_About this task:_ Check each line of the records below and collect those that include the word "computer".

[Stored records]
---------------
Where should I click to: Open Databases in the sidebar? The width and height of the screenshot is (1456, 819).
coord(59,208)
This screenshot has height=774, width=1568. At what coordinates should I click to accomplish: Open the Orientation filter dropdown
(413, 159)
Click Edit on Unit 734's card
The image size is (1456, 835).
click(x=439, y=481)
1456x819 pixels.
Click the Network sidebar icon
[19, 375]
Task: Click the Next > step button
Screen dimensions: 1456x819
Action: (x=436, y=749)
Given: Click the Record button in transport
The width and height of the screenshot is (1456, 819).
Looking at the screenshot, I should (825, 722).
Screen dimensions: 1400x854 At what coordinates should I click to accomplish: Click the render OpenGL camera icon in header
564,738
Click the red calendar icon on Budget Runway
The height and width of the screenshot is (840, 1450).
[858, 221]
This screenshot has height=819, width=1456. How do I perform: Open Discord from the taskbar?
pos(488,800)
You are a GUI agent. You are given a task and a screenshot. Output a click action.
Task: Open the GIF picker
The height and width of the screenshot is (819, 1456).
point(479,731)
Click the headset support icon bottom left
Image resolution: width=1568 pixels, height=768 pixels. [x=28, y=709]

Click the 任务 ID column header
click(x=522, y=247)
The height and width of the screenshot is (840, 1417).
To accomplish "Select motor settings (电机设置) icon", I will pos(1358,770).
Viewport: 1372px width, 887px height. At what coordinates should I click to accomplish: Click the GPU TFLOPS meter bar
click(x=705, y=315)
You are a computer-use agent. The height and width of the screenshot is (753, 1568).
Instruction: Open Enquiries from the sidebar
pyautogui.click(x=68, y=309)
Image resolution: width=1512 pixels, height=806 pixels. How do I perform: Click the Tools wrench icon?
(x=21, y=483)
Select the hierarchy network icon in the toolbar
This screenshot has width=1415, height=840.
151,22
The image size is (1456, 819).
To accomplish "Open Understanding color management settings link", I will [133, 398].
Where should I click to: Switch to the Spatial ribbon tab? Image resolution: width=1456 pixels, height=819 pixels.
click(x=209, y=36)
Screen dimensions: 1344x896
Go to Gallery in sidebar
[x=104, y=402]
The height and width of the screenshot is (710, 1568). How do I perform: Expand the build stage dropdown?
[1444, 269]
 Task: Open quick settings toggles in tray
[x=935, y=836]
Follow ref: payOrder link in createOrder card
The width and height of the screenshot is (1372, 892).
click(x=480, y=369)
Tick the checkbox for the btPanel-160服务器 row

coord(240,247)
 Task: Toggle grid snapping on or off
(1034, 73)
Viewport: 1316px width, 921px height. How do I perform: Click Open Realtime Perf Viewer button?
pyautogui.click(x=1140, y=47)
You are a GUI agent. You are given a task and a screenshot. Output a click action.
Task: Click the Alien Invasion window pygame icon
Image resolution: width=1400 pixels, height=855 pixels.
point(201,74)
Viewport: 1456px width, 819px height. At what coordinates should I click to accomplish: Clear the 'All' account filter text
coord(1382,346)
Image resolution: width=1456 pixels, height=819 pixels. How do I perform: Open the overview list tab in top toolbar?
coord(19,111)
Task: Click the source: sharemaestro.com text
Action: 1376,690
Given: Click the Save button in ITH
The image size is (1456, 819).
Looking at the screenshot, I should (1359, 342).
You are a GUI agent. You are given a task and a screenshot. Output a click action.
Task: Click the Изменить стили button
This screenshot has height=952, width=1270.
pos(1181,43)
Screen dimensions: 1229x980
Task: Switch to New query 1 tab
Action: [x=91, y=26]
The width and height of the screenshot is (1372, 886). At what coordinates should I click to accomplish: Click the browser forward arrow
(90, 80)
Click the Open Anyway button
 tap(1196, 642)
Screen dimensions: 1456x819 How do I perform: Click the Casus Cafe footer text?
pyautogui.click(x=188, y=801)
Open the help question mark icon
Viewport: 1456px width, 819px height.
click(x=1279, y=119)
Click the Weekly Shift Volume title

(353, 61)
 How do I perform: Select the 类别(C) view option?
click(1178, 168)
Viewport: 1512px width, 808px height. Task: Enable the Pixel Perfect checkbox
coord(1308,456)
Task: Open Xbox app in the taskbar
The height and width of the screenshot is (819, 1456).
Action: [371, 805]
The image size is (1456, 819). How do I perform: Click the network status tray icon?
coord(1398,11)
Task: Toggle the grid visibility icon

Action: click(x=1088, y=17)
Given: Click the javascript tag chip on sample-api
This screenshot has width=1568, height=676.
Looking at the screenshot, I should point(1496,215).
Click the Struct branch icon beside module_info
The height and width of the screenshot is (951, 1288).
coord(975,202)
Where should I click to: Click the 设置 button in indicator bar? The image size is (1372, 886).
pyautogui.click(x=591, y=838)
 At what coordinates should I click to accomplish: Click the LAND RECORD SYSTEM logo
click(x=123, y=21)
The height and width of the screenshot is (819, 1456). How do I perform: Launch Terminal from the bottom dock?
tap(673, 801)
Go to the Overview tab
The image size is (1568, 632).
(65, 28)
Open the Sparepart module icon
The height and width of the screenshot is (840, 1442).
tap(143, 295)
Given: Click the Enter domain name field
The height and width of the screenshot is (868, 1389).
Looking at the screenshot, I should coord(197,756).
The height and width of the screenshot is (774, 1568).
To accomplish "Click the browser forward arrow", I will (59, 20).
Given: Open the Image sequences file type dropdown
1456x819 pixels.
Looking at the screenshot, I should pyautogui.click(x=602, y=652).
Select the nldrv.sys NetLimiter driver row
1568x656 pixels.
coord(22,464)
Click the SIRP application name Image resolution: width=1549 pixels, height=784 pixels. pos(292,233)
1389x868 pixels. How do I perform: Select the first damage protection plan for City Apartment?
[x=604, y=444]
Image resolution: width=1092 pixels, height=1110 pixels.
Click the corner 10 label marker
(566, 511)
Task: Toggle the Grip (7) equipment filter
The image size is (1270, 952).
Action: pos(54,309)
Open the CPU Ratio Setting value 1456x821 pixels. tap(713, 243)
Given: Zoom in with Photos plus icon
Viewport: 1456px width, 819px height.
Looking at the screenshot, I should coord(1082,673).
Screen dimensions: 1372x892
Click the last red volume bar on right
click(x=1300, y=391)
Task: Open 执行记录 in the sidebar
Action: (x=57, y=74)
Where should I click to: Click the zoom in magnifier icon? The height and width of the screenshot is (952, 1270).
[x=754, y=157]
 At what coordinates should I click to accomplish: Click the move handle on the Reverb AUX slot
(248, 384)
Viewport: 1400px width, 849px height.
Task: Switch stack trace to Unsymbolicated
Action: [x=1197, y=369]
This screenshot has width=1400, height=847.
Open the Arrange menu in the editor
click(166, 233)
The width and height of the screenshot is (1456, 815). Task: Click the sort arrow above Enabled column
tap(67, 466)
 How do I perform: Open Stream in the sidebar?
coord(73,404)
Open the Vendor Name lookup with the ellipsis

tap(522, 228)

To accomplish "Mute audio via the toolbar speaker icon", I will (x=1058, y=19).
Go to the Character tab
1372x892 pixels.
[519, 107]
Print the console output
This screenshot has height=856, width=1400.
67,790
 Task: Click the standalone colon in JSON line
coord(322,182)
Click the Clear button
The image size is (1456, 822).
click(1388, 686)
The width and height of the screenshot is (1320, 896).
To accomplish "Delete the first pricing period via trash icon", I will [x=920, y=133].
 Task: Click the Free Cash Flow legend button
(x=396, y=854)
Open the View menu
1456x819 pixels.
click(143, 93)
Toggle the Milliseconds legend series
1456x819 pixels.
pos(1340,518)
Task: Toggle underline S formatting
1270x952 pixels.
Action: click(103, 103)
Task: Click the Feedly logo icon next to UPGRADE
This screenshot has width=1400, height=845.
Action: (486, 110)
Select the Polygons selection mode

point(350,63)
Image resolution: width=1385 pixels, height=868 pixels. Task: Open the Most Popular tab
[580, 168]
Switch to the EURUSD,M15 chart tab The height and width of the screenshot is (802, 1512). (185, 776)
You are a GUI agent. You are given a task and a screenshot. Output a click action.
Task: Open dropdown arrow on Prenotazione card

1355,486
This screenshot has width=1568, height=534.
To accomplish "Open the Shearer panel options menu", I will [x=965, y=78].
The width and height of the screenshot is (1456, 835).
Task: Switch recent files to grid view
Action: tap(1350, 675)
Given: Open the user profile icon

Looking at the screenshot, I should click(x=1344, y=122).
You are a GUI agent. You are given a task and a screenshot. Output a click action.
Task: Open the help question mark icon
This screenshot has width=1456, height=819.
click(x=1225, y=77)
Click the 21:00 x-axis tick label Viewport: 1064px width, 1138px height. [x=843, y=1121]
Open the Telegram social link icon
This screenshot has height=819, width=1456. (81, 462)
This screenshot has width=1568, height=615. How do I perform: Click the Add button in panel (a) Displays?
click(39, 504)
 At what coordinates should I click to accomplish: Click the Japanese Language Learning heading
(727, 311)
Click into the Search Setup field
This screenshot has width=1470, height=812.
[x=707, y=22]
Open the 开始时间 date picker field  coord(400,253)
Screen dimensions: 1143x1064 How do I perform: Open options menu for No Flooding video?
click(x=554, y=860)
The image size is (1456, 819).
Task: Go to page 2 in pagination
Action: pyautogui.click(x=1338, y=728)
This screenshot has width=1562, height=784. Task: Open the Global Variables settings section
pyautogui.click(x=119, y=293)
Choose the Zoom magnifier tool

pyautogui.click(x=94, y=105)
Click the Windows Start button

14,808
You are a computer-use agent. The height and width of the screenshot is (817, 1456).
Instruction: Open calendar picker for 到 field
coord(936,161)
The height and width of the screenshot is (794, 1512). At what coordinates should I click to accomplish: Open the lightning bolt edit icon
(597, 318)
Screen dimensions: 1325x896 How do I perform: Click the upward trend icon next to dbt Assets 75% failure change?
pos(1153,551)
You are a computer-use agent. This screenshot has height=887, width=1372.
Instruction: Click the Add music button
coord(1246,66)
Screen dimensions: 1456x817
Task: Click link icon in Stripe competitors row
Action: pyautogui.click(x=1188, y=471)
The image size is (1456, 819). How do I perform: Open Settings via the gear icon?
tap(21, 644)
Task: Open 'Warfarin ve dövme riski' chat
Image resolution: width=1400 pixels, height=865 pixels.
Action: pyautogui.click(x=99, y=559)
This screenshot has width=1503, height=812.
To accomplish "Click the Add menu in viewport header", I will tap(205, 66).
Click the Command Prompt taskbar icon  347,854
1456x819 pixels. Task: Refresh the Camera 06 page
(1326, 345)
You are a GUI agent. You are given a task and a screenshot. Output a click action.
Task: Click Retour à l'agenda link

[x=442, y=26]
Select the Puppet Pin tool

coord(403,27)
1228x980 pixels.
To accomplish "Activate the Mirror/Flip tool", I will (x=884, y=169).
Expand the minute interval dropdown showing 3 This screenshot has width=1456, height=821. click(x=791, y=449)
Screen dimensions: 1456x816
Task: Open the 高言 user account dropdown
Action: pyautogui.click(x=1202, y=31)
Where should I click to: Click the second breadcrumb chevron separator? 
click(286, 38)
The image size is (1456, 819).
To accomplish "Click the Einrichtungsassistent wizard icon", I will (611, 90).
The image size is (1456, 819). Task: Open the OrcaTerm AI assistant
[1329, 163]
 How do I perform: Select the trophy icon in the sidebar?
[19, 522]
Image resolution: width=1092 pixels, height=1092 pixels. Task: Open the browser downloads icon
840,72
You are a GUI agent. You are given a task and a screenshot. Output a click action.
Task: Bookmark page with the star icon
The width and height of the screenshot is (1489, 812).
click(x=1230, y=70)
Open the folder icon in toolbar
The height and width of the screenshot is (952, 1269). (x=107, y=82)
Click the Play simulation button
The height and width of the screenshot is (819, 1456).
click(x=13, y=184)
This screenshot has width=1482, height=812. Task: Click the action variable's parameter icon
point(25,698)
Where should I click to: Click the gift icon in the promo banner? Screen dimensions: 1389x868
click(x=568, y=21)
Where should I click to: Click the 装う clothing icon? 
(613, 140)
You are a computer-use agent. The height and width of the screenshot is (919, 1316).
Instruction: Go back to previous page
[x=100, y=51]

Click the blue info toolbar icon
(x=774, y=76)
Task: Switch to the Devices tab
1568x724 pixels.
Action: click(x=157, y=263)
---------------
_Answer box:_
You are a computer-use agent. The height and width of the screenshot is (753, 1568).
You are a computer-use agent. The height and width of the screenshot is (817, 1456).
You are a computer-use agent. This screenshot has height=887, width=1372.
You are a computer-use agent. The height and width of the screenshot is (919, 1316).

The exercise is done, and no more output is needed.